PREMIERE: CHYL and Melissa Brooks Team Up to Reclaim “Barbie”

CHYL

To some, the Barbie doll has come to represent many of the evils of patriarchy, from stereotypical gender roles to unrealistic beauty standards. But in her upbeat, danceable electronic single “Barbie,” electro-house DJ/producer CHYL reclaims the iconic toy as the symbol of a woman who goes on adventures and wears many shoes, both literally and figuratively.

Against a mix of heavy house and hip-hop beats, Aquadolls vocalist Melissa Brooks, who collaborated with CHYL on the bass house song, repeats the sassy monotone refrain: “I’m a real life Barbie.” Contrary to many people’s conception of the Barbie, she sings about flaunting her wealth, being busy with phone calls, and not needing a man: “Wanna talk to me now/You should call me later/You know I got a lot to do/And you should know that I don’t trade that.”

CHYL · Barbie (feat. Melissa Brooks)

“When you listen to the first couple lines of the lyrics, you might think that me and Melissa are talking about being a pretty girl,” says CHYL. “But it’s not really about that — we’re talking about being a girl who is a badass but also really cute. Who says you can’t be a cute girl?

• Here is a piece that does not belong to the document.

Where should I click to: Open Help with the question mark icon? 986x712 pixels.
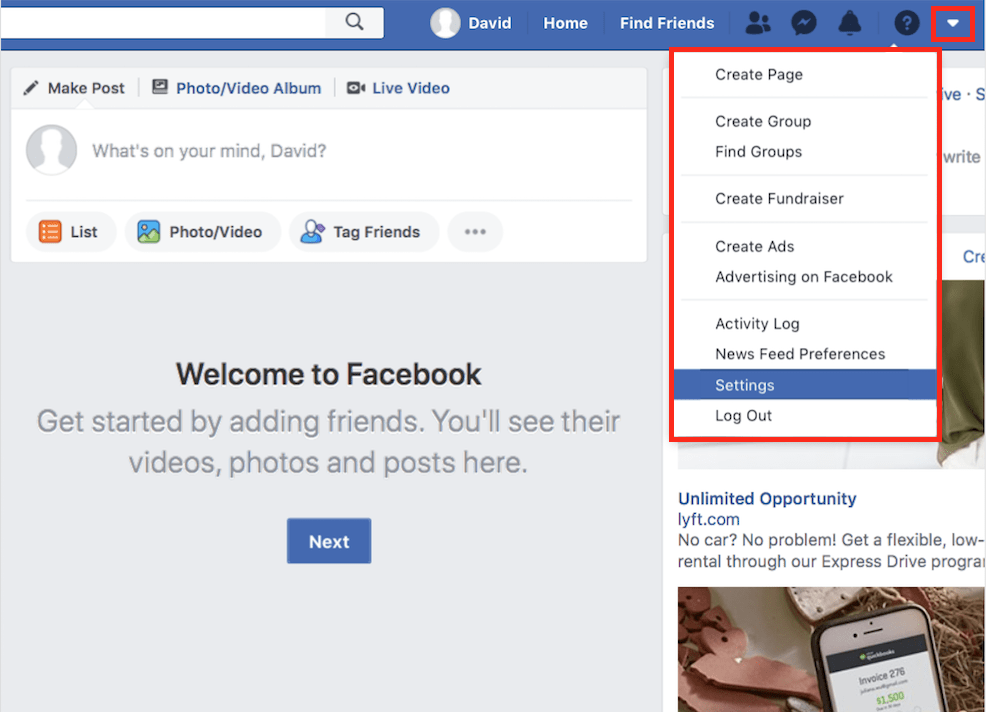pyautogui.click(x=905, y=22)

Who says you have to be a cute girl but also be dependent on men? So we wanted to talk about being a girl who’s independent, who makes her own rules, who plays a lot of roles, and people can respect that.”

That’s a persona CHYL felt that Brooks represented, which was why she sought her out to sing the lyrics. “She’s a very independent, very strong girl but also looks good all the time,” she says. “She’s very cute in person, she’s very humble, and overall a very high achiever, so I love her style and thought she’d be the perfect person to be the vocalist on this song.” 

Featured “Barbie” vocalist Melissa Brooks

CHYL conceived of the song to fill a void in the male-dominated electronic music genre, where she noticed a lack of feminist lyrics. “There aren’t that may songs celebrating women and girls in electronic music,” says CHYL. “Most of the songs just talk about being in a club or people falling in love, and I wanted to break that boundary of having a song that celebrated being a woman.”

Given that under three percent of producers are women, she hopes the unabashedly feminine song might inspire other women to become producers.

CHYL, who grew up in China and Canada but is currently based in LA, produced the instrumentals first then collaborated with Brooks on the lyrics before recording the vocals with her, a process she says took several months. “It took me a while to come up with the bass line that I’m satisfied with, the beats that we’re actually comfortable releasing,” she says. “We recorded so many different versions of the song.”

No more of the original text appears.